§ Texto da página:
==========

Durante anos me dediquei a um determinado trabalho. Quantos? Não sei, acho que uns dez, talvez doze ou quinze, talvez a vida inteira.

Claro que não cuidava dele todo dia. Ia e voltava, esquecia por meses, por um ano e pouco. Depois retornava, mais amadurecido (ah, ilusão…).

Acabei esse trabalho por volta de maio deste ano. Mas não bastava acabá-lo; ele precisaria ainda ser colocado à prova, e esta só ocorreria na metade de dezembro.

Meses de alguma expectativa e de pelo menos uma dúvida séria: faria uma festa para comemorar o sucesso que, pretensioso, esperava que ele tivesse?

Bicho parcialmente do mato, sou avesso a festas. Prefiro as comemorações miúdas, com pouca gente e olho no olho.

Planejei, então, e sempre com a arrogância de quem supõe que tudo vá dar certo, uma celebração íntima. Comprei meu vinho favorito de todos os tempos, guardei cuidadosamente a garrafa e fiquei a matutar onde jantaria, com mulher e filha, na noite de 15 de dezembro, dia em que tudo se resolveria.

Ao saber de meus planos, minha mulher perdeu a paciência. Lembrou que, em quatorze anos de convivência, só fiz uma festa, que foi de aniversário e há mais de doze anos. Que não fazia qualquer sentido, era até injusto, que tanta gente importante para que meu trabalho desse certo fosse excluída da comemoração.

Capitulei. Mas impus condições: não queria me preocupar com nada, sobretudo não queria cuidar da arrumação de nosso apartamento no dia seguinte. Queria que a festa fosse fora de casa, que pudéssemos chegar, comer e beber bem, conversar com a família e os amigos, ir embora, dormir e acordar sem afazeres.

==========

§ Registros do conjunto:
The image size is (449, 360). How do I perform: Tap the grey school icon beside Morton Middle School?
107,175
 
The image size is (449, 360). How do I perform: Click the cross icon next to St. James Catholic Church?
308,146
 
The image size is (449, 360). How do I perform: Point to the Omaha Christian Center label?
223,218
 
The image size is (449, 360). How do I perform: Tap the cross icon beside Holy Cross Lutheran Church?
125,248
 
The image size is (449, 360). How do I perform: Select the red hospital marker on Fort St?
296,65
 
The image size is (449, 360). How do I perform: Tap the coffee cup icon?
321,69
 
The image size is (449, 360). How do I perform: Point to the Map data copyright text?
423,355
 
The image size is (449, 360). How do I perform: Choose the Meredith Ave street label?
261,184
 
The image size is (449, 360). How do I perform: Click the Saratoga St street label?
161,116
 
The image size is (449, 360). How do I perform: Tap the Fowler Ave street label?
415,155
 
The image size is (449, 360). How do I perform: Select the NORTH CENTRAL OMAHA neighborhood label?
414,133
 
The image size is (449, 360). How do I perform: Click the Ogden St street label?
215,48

==========

Continue o relato sobre a comemoração do fim do trabalho, começando logo após a última frase.

§ Resposta da tarefa:
Os termos do acordo de paz foram selados e resolvemos procurar um restaurante que fizesse eventos. Mas havia um problema: alguns conhecem meu nome, outros talvez o conheçam — o nome de batismo mesmo, o que está na estropiada certidão de nascimento mencionada no texto inicial desta saga.

Era necessária, então, uma estratégia: eu escreveria aos restaurantes nos casos em que tivesse certeza, ou quase, de que não seria reconhecido; ela entraria em contato com aqueles em que certa ou provavelmente sabiam de meu nome.

Ocorre que minha mulher tem incríveis qualidades, muitas mesmo, mas lhe falta o gosto pelo uso do computador. Brinco que ela verifica suas mensagens eletrônicas, sem falta, a cada dois meses… Cabia, então, a mim acompanhar o andamento das conversas virtuais e, vez ou outra, estimulá-la a ligar o computador e olhar a caixa postal.

Ultrapassado um percalço ou outro — e descartados os três ou quatro ‘organizadores de eventos’ que nunca nos honraram com suas respostas —, acumulamos cinco orçamentos. E lhes confesso, meus caros: fiquei estarrecido.

O mais baixo pedia mais de oitenta reais por pessoa e se dispunha a oferecer alguns petiscos de entrada e uma massa. Just it, como diz a marca de tênis. Continha ainda um alerta, que tomei por ameaça: se o evento ultrapassasse tantas horas de duração (quatro ou cinco, não lembro), haveria um acréscimo de 20 ou 30% no preço.

Minha mulher e eu nos entreolhamos e foi a vez dela concordar comigo: a comemoração seria mínima, restrita, no meu padrão usual.

Não entro no mérito dos custos, nem avalio o adicional de tempo. Imagino a dificuldade de pagamento de funcionários, espaço, de tudo. Acredito que os orçamentos fossem justos e honestos. Mas eu simplesmente não podia pagar o que me pediam. Ponto final.

Quer dizer, ponto e vírgula. Porque lembrei de um restaurante a que vou com menos frequência do que gostaria, que já comentei aqui no blog e que só funciona no almoço. Lembrei sobretudo de já ter visto, alguma vez, que aceitava organizar eventos noturnos. O Sinhá.

Mas ali todo cuidado era pouco. Sei que Julio Bernardo, dono e chef, acompanha meu blog, me segue no twitter; eu o sigo no twitter e acompanho seu blog. Muitas vezes já trocamos opiniões e conversas virtuais. Tinha dúvida se me reconheceria fisicamente, mas sabia que conhecia meu nome.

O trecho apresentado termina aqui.